## [Try it]
Please set down all of the data below verbatim.

## [Extracted data]

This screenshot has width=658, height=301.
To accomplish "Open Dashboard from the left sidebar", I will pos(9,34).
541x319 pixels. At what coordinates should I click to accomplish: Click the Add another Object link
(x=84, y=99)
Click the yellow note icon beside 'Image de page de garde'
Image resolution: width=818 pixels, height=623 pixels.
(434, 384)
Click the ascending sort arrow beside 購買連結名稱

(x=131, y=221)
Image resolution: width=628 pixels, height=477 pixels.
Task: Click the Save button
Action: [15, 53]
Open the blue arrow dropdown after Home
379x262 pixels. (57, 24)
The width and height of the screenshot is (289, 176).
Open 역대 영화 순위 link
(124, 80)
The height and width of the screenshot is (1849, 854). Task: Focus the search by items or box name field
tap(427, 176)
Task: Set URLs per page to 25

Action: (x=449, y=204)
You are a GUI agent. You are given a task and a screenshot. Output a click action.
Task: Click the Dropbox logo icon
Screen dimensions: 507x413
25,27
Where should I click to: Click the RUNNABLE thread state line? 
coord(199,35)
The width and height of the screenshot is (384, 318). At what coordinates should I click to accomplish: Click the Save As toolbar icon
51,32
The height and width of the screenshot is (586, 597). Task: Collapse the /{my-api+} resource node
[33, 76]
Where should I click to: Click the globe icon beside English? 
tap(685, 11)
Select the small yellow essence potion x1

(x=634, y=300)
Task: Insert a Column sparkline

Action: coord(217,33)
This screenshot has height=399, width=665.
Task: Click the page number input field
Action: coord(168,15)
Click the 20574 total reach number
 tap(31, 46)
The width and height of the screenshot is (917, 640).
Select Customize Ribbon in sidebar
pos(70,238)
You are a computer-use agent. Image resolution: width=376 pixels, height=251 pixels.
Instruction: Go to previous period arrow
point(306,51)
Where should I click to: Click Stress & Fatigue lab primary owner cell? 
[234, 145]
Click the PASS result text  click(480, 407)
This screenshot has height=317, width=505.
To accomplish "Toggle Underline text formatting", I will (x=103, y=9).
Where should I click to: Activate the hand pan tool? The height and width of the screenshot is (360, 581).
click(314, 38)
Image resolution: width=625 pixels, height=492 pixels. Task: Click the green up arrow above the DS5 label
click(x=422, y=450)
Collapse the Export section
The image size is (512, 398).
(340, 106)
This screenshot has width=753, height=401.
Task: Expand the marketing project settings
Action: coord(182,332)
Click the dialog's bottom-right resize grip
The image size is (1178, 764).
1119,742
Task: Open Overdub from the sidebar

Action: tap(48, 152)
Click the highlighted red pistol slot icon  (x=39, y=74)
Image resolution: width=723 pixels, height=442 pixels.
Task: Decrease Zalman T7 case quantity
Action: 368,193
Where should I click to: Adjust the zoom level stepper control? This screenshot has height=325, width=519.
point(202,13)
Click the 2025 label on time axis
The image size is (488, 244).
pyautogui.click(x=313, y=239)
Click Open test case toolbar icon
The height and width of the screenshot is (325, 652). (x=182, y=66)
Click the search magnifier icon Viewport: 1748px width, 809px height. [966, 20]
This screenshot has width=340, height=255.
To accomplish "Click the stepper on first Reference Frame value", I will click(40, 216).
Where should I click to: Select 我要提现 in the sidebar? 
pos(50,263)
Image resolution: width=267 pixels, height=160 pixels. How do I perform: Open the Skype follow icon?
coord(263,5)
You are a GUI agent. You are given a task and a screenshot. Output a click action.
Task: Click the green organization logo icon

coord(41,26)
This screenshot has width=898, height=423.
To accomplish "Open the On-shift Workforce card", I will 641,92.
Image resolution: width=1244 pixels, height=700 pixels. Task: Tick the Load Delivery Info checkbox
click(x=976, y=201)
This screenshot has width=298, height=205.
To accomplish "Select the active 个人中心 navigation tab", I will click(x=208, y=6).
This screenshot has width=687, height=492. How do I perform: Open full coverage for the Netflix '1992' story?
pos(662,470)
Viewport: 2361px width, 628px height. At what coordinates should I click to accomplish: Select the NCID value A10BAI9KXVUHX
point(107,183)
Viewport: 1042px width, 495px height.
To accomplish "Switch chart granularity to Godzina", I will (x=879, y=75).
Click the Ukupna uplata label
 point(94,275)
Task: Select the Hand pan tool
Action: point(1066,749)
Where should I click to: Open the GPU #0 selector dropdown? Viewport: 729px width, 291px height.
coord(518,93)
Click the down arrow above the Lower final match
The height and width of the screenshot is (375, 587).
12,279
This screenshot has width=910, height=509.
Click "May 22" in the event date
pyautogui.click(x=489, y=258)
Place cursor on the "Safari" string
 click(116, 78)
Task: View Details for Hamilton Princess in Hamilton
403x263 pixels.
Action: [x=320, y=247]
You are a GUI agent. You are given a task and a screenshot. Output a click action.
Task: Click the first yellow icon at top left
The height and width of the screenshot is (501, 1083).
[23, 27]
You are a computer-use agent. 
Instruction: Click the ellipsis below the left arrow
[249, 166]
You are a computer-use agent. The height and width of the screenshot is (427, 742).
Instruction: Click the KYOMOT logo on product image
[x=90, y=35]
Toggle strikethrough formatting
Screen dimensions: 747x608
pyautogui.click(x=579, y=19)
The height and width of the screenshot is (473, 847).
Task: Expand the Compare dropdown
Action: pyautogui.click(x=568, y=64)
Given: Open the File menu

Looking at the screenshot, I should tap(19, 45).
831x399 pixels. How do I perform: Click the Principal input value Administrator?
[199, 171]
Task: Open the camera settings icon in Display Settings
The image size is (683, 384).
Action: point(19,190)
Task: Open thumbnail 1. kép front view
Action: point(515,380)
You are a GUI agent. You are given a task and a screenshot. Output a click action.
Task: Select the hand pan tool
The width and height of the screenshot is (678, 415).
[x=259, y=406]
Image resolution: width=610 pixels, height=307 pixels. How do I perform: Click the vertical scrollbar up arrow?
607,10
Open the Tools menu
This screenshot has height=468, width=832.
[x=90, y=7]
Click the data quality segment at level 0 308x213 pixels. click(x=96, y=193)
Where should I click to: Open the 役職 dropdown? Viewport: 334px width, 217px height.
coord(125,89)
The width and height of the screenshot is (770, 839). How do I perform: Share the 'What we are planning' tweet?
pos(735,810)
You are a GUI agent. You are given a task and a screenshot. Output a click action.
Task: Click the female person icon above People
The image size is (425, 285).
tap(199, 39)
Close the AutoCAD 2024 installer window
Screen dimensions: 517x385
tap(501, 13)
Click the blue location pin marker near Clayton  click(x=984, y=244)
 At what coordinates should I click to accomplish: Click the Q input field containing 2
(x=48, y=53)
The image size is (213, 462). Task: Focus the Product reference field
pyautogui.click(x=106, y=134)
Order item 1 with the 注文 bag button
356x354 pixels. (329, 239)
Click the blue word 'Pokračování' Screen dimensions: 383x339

## [Reply]
This screenshot has width=658, height=301.
To accomplish "Open Dashboard from the left sidebar", I will pos(9,34).
541x319 pixels. At what coordinates should I click to accomplish: Click the Add another Object link
(x=84, y=99)
Click the yellow note icon beside 'Image de page de garde'
Image resolution: width=818 pixels, height=623 pixels.
(434, 384)
Click the ascending sort arrow beside 購買連結名稱

(x=131, y=221)
Image resolution: width=628 pixels, height=477 pixels.
Task: Click the Save button
Action: [15, 53]
Open the blue arrow dropdown after Home
379x262 pixels. (57, 24)
The width and height of the screenshot is (289, 176).
Open 역대 영화 순위 link
(124, 80)
The height and width of the screenshot is (1849, 854). Task: Focus the search by items or box name field
tap(427, 176)
Task: Set URLs per page to 25

Action: (x=449, y=204)
You are a GUI agent. You are given a task and a screenshot. Output a click action.
Task: Click the Dropbox logo icon
Screen dimensions: 507x413
25,27
Where should I click to: Click the RUNNABLE thread state line? 
coord(199,35)
The width and height of the screenshot is (384, 318). At what coordinates should I click to accomplish: Click the Save As toolbar icon
51,32
The height and width of the screenshot is (586, 597). Task: Collapse the /{my-api+} resource node
[33, 76]
Where should I click to: Click the globe icon beside English? 
tap(685, 11)
Select the small yellow essence potion x1

(x=634, y=300)
Task: Insert a Column sparkline

Action: coord(217,33)
This screenshot has height=399, width=665.
Task: Click the page number input field
Action: coord(168,15)
Click the 20574 total reach number
 tap(31, 46)
The width and height of the screenshot is (917, 640).
Select Customize Ribbon in sidebar
pos(70,238)
You are a computer-use agent. Image resolution: width=376 pixels, height=251 pixels.
Instruction: Go to previous period arrow
point(306,51)
Where should I click to: Click Stress & Fatigue lab primary owner cell? 
[234, 145]
Click the PASS result text  click(480, 407)
This screenshot has height=317, width=505.
To accomplish "Toggle Underline text formatting", I will (x=103, y=9).
Where should I click to: Activate the hand pan tool? The height and width of the screenshot is (360, 581).
click(314, 38)
Image resolution: width=625 pixels, height=492 pixels. Task: Click the green up arrow above the DS5 label
click(x=422, y=450)
Collapse the Export section
The image size is (512, 398).
(340, 106)
This screenshot has width=753, height=401.
Task: Expand the marketing project settings
Action: coord(182,332)
Click the dialog's bottom-right resize grip
The image size is (1178, 764).
1119,742
Task: Open Overdub from the sidebar

Action: tap(48, 152)
Click the highlighted red pistol slot icon  (x=39, y=74)
Image resolution: width=723 pixels, height=442 pixels.
Task: Decrease Zalman T7 case quantity
Action: 368,193
Where should I click to: Adjust the zoom level stepper control? This screenshot has height=325, width=519.
point(202,13)
Click the 2025 label on time axis
The image size is (488, 244).
pyautogui.click(x=313, y=239)
Click Open test case toolbar icon
The height and width of the screenshot is (325, 652). (x=182, y=66)
Click the search magnifier icon Viewport: 1748px width, 809px height. [966, 20]
This screenshot has width=340, height=255.
To accomplish "Click the stepper on first Reference Frame value", I will click(40, 216).
Where should I click to: Select 我要提现 in the sidebar? 
pos(50,263)
Image resolution: width=267 pixels, height=160 pixels. How do I perform: Open the Skype follow icon?
coord(263,5)
You are a GUI agent. You are given a task and a screenshot. Output a click action.
Task: Click the green organization logo icon

coord(41,26)
This screenshot has width=898, height=423.
To accomplish "Open the On-shift Workforce card", I will 641,92.
Image resolution: width=1244 pixels, height=700 pixels. Task: Tick the Load Delivery Info checkbox
click(x=976, y=201)
This screenshot has width=298, height=205.
To accomplish "Select the active 个人中心 navigation tab", I will click(x=208, y=6).
This screenshot has width=687, height=492. How do I perform: Open full coverage for the Netflix '1992' story?
pos(662,470)
Viewport: 2361px width, 628px height. At what coordinates should I click to accomplish: Select the NCID value A10BAI9KXVUHX
point(107,183)
Viewport: 1042px width, 495px height.
To accomplish "Switch chart granularity to Godzina", I will (x=879, y=75).
Click the Ukupna uplata label
 point(94,275)
Task: Select the Hand pan tool
Action: point(1066,749)
Where should I click to: Open the GPU #0 selector dropdown? Viewport: 729px width, 291px height.
coord(518,93)
Click the down arrow above the Lower final match
The height and width of the screenshot is (375, 587).
12,279
This screenshot has width=910, height=509.
Click "May 22" in the event date
pyautogui.click(x=489, y=258)
Place cursor on the "Safari" string
 click(116, 78)
Task: View Details for Hamilton Princess in Hamilton
403x263 pixels.
Action: [x=320, y=247]
You are a GUI agent. You are given a task and a screenshot. Output a click action.
Task: Click the first yellow icon at top left
The height and width of the screenshot is (501, 1083).
[23, 27]
You are a computer-use agent. 
Instruction: Click the ellipsis below the left arrow
[249, 166]
You are a computer-use agent. The height and width of the screenshot is (427, 742).
Instruction: Click the KYOMOT logo on product image
[x=90, y=35]
Toggle strikethrough formatting
Screen dimensions: 747x608
pyautogui.click(x=579, y=19)
The height and width of the screenshot is (473, 847).
Task: Expand the Compare dropdown
Action: pyautogui.click(x=568, y=64)
Given: Open the File menu

Looking at the screenshot, I should tap(19, 45).
831x399 pixels. How do I perform: Click the Principal input value Administrator?
[199, 171]
Task: Open the camera settings icon in Display Settings
The image size is (683, 384).
Action: point(19,190)
Task: Open thumbnail 1. kép front view
Action: point(515,380)
You are a GUI agent. You are given a task and a screenshot. Output a click action.
Task: Select the hand pan tool
The width and height of the screenshot is (678, 415).
[x=259, y=406]
Image resolution: width=610 pixels, height=307 pixels. How do I perform: Click the vertical scrollbar up arrow?
607,10
Open the Tools menu
This screenshot has height=468, width=832.
[x=90, y=7]
Click the data quality segment at level 0 308x213 pixels. click(x=96, y=193)
Where should I click to: Open the 役職 dropdown? Viewport: 334px width, 217px height.
coord(125,89)
The width and height of the screenshot is (770, 839). How do I perform: Share the 'What we are planning' tweet?
pos(735,810)
You are a GUI agent. You are given a task and a screenshot. Output a click action.
Task: Click the female person icon above People
The image size is (425, 285).
tap(199, 39)
Close the AutoCAD 2024 installer window
Screen dimensions: 517x385
tap(501, 13)
Click the blue location pin marker near Clayton  click(x=984, y=244)
 At what coordinates should I click to accomplish: Click the Q input field containing 2
(x=48, y=53)
The image size is (213, 462). Task: Focus the Product reference field
pyautogui.click(x=106, y=134)
Order item 1 with the 注文 bag button
356x354 pixels. (329, 239)
Click the blue word 'Pokračování' Screen dimensions: 383x339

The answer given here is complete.